Electron micrograph of a P. aeruginosa biofilm. Image provided by Cezar Khursigara.
Cystic fibrosis patients often combat lung infections. At the late stage of the infections, a bacterium called Pseudomonas aeruginosa becomes the persistent menace, forming a structure known as a biofilm. Bacterial biofilms are stubborn, tough structures that resist antibiotics and other means of removal. These structures also afflict AIDS and burn patients. In a paper recently published in Molecular & Cellular Proteomics, researchers have examined the entire protein content of P. aeruginosa biofilms. Their aim is to identify the molecular pathways that are critical to biofilm formation and maintenance, processes that are not well understood.
Cezar Khursigara at the University of Guelph in Canada, who spearheaded the work, says that he and one of his postdoctoral fellows, Amber Park, “wanted to examine the proteome dynamics of P. aeruginosa cells as they transitioned from a planktonic, free-living state to a biofilm lifestyle. This transition is thought to be similar to the one P. aeruginosa makes in the lungs of patients with CF, when pulmonary infections eventually move from an acute to chronic phase. “
The investigators compared the different protein expressions over the time in P. aeruginosa cells as they developed through the two different lifestyles. They discovered that there were significant shifts in protein expression as the bacteria switched from the planktonic state to the biofilm state. In particular, they saw differences in expression of proteins involved in iron acquisition and a downregulation of key antimicrobial targets.

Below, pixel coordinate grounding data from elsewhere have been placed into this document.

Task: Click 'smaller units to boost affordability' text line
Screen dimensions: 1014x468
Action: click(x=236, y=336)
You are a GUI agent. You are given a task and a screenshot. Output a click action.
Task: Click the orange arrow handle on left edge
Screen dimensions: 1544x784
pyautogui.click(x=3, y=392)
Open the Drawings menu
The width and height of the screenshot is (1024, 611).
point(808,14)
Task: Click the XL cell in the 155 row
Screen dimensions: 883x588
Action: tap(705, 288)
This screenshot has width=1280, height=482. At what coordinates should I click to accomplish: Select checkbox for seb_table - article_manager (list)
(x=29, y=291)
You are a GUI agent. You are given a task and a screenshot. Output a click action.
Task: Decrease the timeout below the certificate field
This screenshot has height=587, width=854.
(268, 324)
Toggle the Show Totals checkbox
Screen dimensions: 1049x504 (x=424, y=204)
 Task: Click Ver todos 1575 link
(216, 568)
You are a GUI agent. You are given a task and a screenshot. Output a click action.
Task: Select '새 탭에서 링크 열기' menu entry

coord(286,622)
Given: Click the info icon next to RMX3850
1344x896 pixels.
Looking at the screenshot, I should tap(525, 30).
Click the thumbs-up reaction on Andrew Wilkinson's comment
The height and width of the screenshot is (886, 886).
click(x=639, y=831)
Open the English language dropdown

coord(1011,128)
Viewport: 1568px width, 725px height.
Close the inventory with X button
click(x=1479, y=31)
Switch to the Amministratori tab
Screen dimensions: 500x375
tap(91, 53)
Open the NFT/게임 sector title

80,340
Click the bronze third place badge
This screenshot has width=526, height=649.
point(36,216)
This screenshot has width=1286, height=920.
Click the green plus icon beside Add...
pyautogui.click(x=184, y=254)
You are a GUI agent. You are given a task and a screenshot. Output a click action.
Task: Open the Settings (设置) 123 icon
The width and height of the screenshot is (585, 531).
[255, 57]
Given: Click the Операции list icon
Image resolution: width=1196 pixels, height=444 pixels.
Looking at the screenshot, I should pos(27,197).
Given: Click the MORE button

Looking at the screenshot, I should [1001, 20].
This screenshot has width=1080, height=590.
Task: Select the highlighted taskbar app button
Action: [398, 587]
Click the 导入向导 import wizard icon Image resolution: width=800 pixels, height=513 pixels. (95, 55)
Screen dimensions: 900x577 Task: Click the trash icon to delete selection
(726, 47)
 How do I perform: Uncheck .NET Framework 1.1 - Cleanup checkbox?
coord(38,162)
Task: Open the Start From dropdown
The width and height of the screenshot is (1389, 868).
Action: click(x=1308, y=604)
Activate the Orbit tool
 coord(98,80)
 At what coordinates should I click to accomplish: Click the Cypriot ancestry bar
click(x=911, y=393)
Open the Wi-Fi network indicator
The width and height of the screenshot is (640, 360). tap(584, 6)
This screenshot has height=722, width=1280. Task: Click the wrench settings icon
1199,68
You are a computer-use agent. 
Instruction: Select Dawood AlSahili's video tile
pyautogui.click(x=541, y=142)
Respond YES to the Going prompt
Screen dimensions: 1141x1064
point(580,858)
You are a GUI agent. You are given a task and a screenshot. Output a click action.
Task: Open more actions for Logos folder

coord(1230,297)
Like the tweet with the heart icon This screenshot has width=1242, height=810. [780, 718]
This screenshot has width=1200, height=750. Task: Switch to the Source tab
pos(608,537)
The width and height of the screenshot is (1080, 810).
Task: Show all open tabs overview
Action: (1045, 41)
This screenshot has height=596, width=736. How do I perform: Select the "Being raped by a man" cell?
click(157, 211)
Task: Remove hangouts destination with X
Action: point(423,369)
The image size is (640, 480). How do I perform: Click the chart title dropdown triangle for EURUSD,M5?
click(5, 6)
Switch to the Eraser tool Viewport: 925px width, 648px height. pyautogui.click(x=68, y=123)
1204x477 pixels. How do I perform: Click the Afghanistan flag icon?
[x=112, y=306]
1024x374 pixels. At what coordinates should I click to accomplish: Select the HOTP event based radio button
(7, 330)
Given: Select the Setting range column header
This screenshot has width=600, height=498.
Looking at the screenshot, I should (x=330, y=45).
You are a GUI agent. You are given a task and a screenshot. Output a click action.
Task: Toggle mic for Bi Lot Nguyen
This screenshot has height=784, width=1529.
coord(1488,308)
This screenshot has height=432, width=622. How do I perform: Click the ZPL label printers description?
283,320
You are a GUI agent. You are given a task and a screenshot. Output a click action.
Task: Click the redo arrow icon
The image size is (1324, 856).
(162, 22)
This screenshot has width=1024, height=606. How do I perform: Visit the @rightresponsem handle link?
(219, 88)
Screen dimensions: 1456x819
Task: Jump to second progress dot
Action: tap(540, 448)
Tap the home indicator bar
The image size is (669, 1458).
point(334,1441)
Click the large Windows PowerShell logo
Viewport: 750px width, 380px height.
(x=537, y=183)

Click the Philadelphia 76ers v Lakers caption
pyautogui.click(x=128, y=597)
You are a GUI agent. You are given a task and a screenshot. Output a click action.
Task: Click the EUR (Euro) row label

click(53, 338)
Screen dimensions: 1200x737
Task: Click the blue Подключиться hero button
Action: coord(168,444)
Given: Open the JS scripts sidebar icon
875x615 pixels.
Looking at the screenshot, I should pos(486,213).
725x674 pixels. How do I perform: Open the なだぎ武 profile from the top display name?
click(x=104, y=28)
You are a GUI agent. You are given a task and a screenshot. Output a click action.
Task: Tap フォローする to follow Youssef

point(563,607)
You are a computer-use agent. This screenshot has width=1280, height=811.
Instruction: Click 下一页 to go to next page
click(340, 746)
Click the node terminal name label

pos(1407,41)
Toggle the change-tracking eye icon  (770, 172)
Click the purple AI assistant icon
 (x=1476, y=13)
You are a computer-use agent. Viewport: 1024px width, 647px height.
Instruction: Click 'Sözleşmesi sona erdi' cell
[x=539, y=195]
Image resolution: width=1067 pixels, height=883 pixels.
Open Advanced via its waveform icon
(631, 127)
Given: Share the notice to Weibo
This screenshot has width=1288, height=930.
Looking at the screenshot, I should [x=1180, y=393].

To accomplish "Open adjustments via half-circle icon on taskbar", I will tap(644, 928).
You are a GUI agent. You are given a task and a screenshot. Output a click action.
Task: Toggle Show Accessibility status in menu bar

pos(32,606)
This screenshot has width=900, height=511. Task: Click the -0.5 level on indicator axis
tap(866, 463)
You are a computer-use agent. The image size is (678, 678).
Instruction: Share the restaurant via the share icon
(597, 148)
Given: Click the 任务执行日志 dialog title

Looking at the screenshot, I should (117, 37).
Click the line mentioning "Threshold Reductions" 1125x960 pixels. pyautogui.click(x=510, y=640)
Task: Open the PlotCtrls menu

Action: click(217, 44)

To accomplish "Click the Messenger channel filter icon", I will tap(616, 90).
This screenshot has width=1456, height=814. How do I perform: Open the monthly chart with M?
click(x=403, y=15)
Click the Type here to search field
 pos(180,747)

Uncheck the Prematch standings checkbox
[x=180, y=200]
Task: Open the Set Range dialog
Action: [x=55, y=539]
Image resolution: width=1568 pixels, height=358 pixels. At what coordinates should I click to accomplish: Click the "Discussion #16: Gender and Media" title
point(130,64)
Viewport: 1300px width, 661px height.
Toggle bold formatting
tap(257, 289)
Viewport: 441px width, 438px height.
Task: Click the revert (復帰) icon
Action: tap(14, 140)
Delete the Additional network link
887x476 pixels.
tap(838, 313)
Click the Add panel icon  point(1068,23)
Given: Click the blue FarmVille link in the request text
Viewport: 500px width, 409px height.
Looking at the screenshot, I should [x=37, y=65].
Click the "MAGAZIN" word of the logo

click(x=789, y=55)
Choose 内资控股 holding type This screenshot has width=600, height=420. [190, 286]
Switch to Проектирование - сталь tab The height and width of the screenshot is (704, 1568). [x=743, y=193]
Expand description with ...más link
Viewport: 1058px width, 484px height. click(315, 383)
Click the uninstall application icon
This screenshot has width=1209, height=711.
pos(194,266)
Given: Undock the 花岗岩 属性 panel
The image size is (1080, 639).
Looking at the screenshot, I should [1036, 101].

“Most surprisingly, however, was the dramatic increase is cellular adhesins that were identified only in the later time points and were completely absent in the earlier planktonic samples,” says Khursigara. “We feel these may play a role in shaping biofilm architecture and, as a result, may contribute to the resilience of these communities.”
The investigators are now working on P. aeruginosa isolated from patients and developing experimental conditions that better mimic those in the lung. They are also plunging deeper into the pathways they have identified to see if they can pinpoint particular proteins that may be suitable as drug targets. Khursigara notes, “With the number of proteins identified, we will be busy for a while.”